International campuses like UNNC face a unique set of difficulties. Administrators must try to ensure a high standard of education and academic freedom in a country where politics can interfere in everything. In January, China's education minister vowed to ban university text books that promote 'Western values’, sparking widespread concern in Western educational circles.
The Chinese Ministry of Education has promised to provide foreign universities with the same freedoms they enjoy in their home countries. But the institutions must also comply with Chinese rules and regulations which means studying of Marxism is compulsory for Chinese students, for example, but not for international students.
And China's strict control of the internet also means that some foreign-based websites such as Google Scholar, a search engine which indexes scholarly literature across formats and topics, is blocked in the country. Researchers must use virtual private networks (VPN) in order to use such services.
There are other practical difficulties. While seminars are taught in English, many international students find themselves in classes where the majority of their classmates are not native English speakers. And this can create some significant obstacles.
“Mostly, Chinese students in class don't participate. Back home when you know you are right you tell the lecturer,” said Ella Appiah a 20-year-old student from Ghana studying for a bachelor’s degree in International Communications at UNNC.

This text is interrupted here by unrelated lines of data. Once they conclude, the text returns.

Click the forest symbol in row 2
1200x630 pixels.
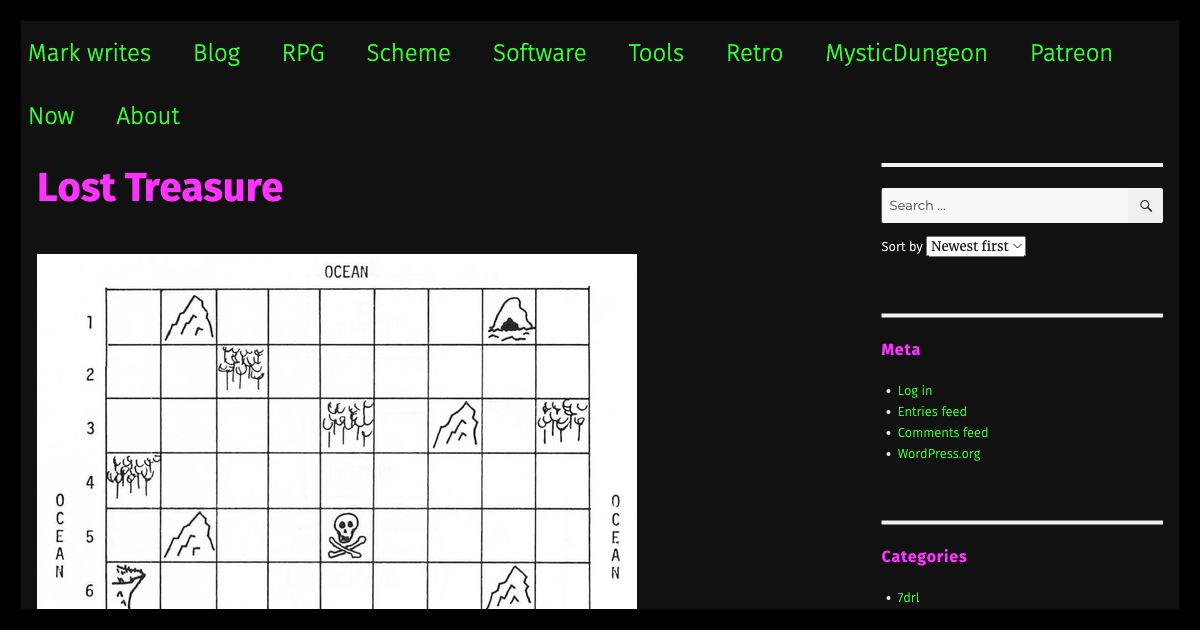[x=243, y=369]
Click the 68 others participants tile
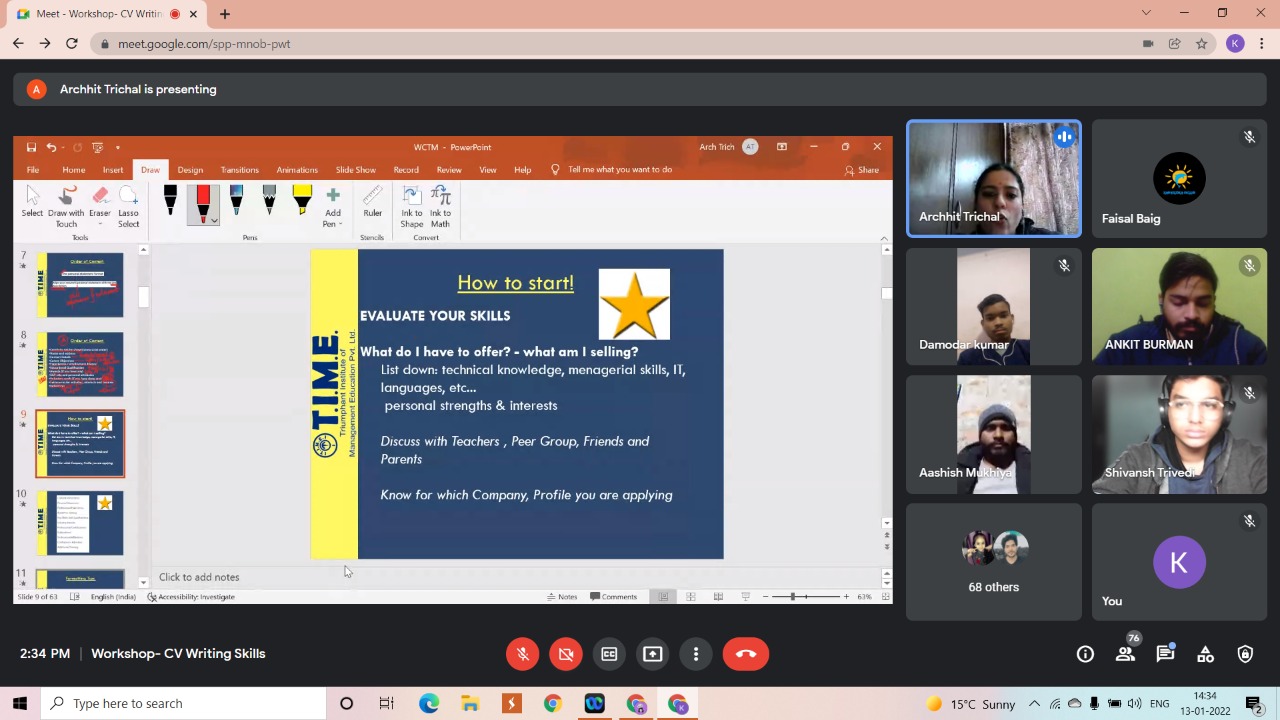 pyautogui.click(x=993, y=562)
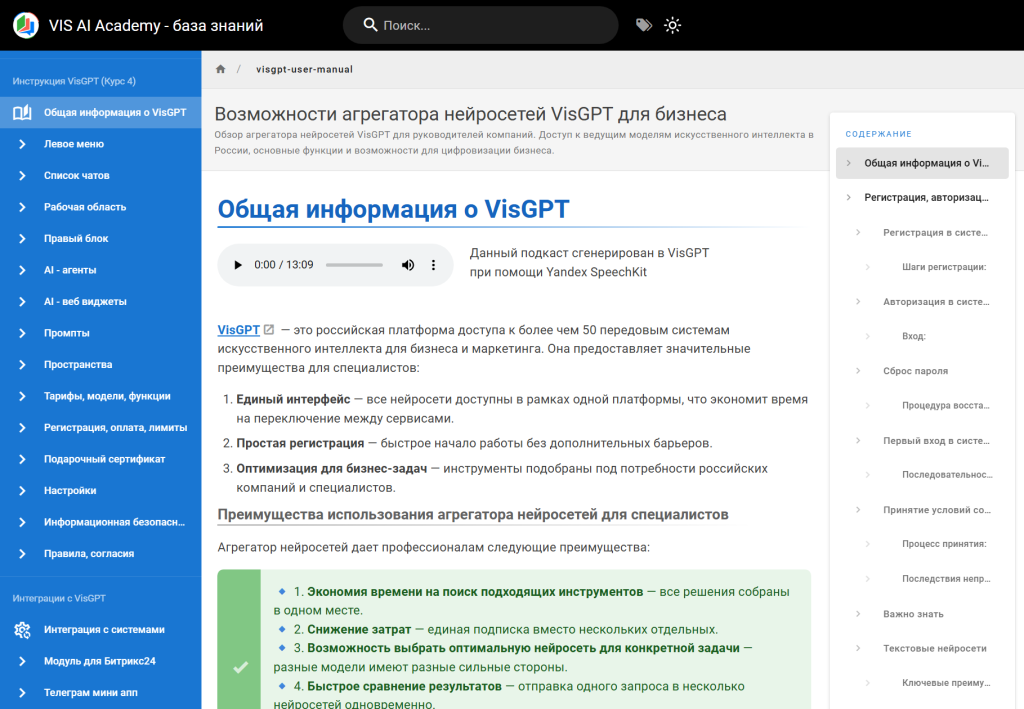This screenshot has width=1024, height=709.
Task: Seek using the podcast progress slider
Action: (x=355, y=264)
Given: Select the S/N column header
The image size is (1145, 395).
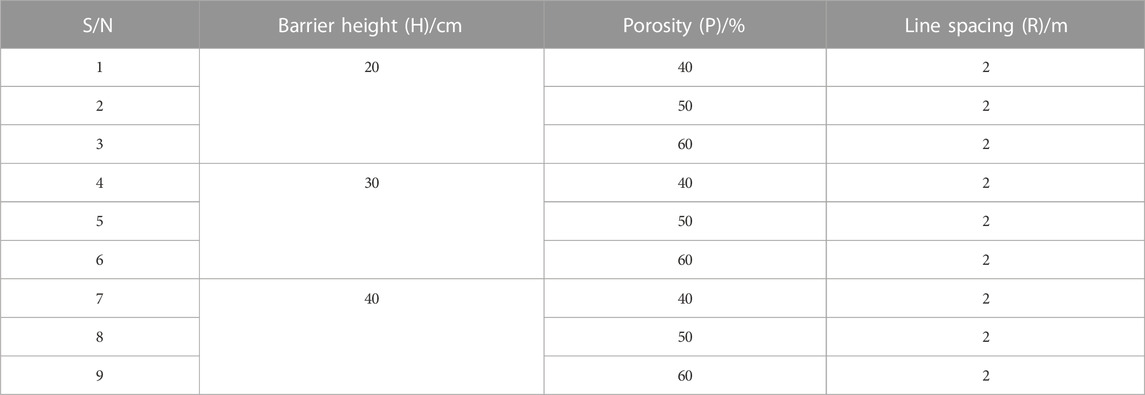Looking at the screenshot, I should pyautogui.click(x=100, y=24).
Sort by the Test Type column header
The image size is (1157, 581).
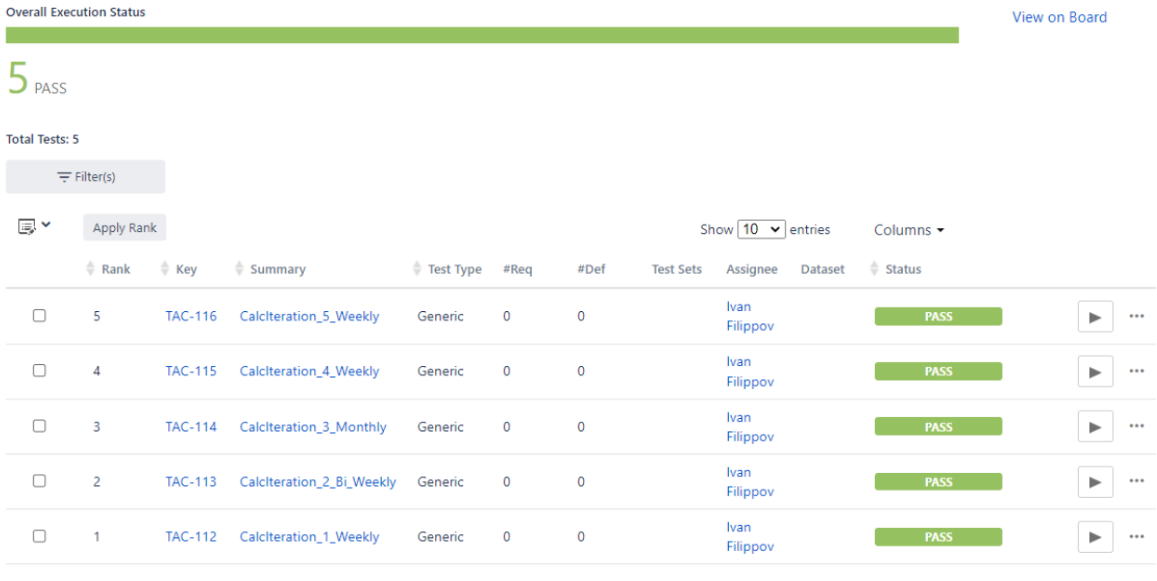[454, 269]
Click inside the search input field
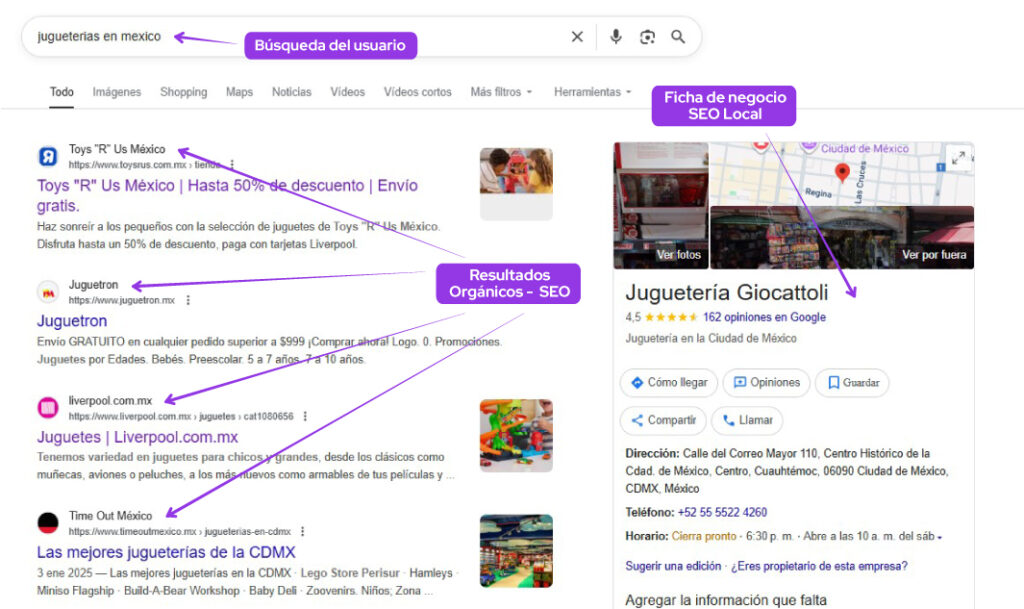1024x609 pixels. [x=300, y=37]
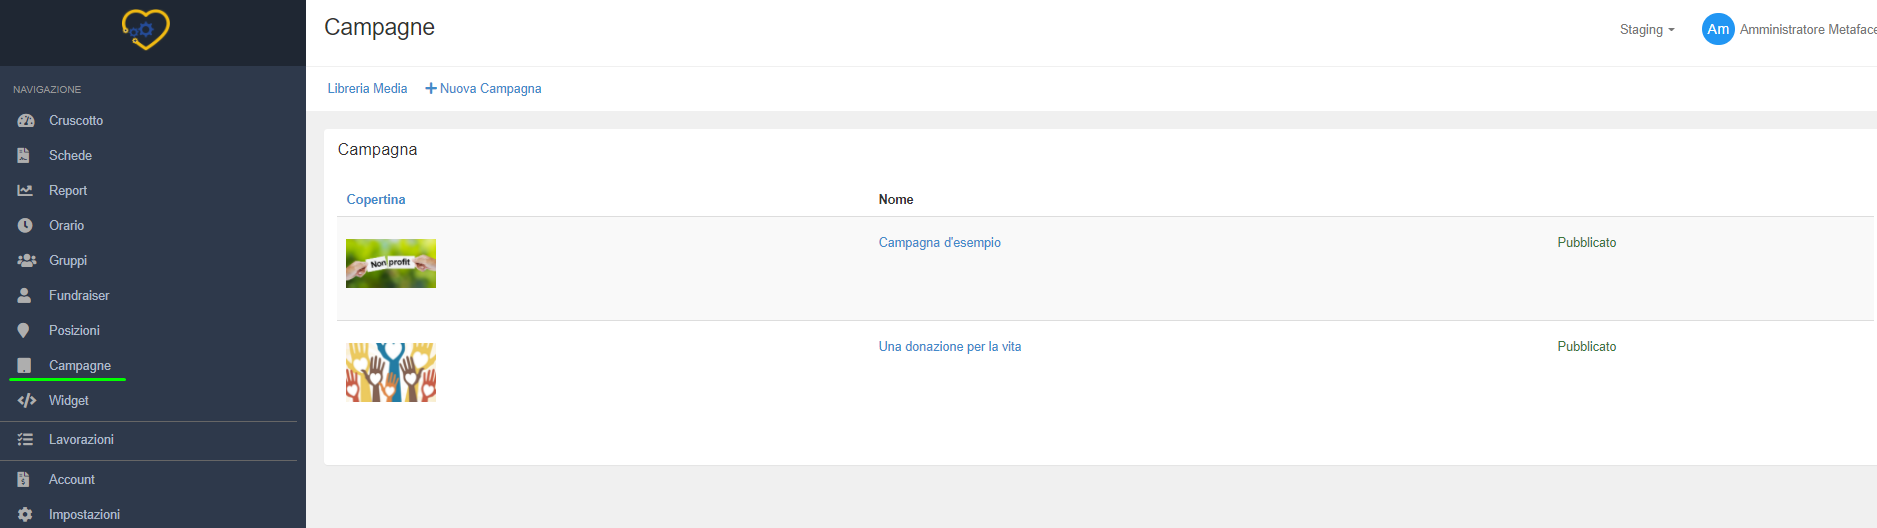
Task: Select Campagne in the sidebar menu
Action: click(x=80, y=366)
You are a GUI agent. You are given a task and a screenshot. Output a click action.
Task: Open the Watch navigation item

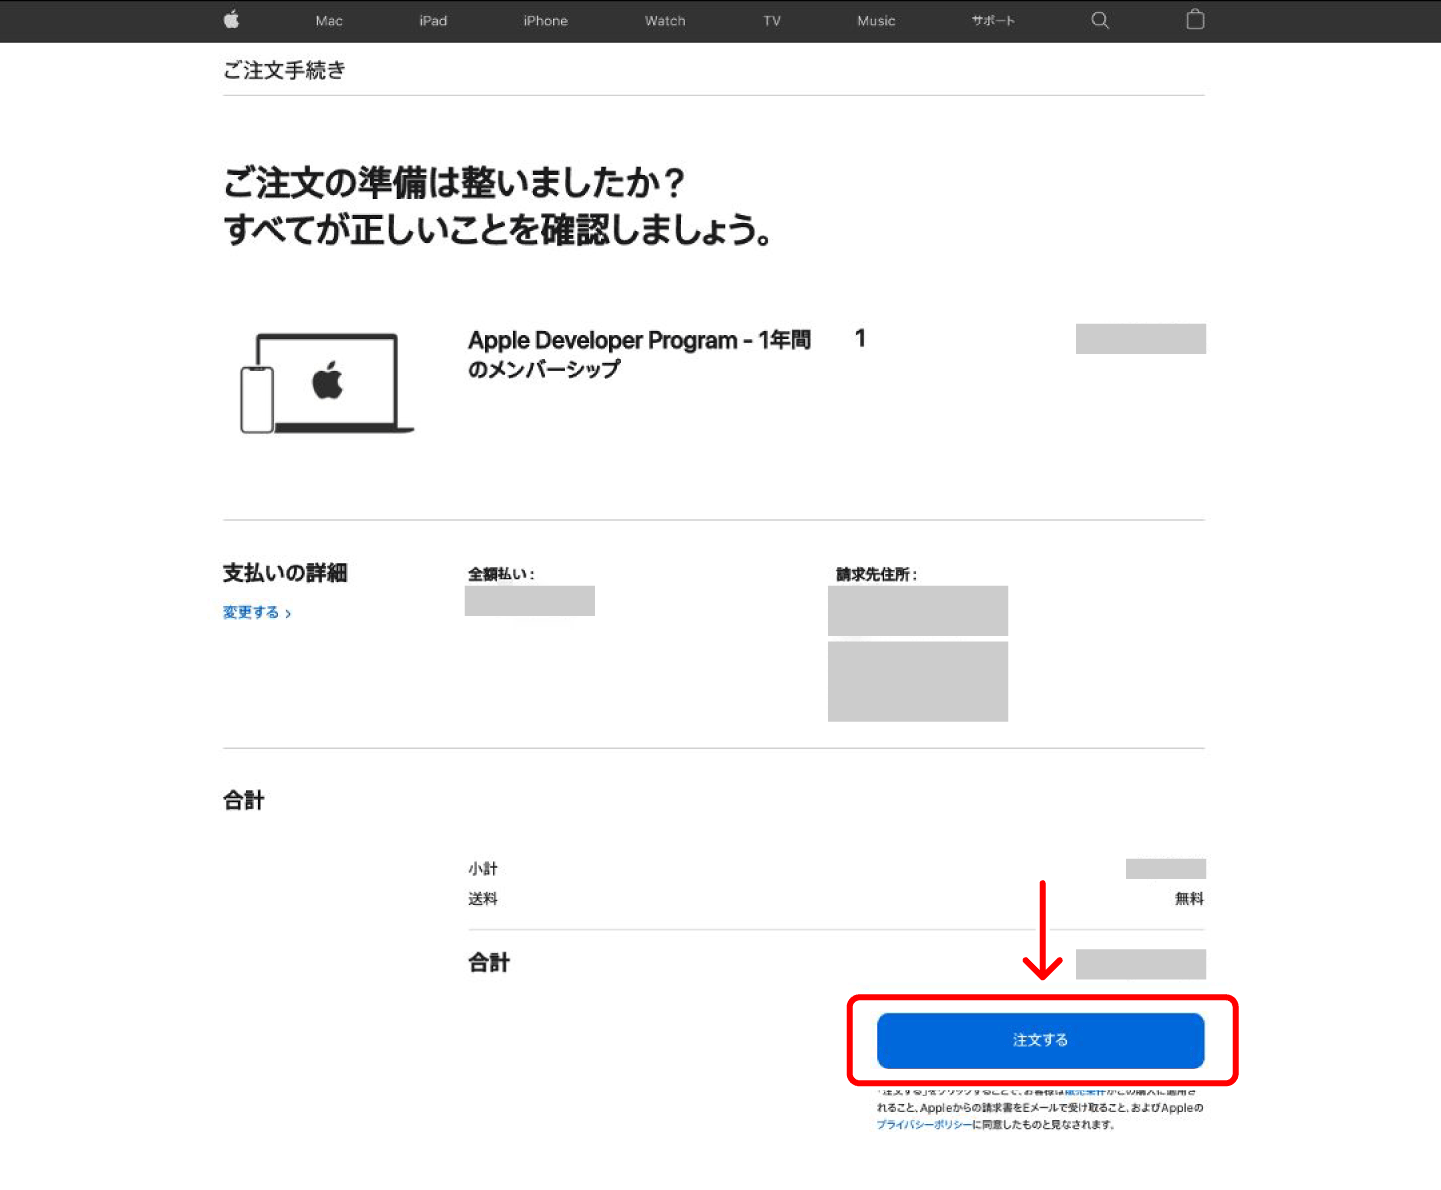coord(665,21)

That might be more a product of cultural norms than any language barriers, said Amir Emamizadeh, a 19-year-old British student at UNNC. “Chinese students struggle in group activities as they don't have experience in that at high school,” he said.
Although to be sure for many of the students the advantages of being immersed in China far outweigh any of the difficulties. Students point out that being part of a rapidly changing society has significant advantages for their studies, in particular case work.
"As a global health student I feel that I have the advantage of studying in a country that gives me a first-hand experience in global health challenges in the 21st century. We have the chance to have field visits to different parts of China where we experience first-hand important health issues," said Kennedy Opondo, a 26-year-old Kenyan studying at the school.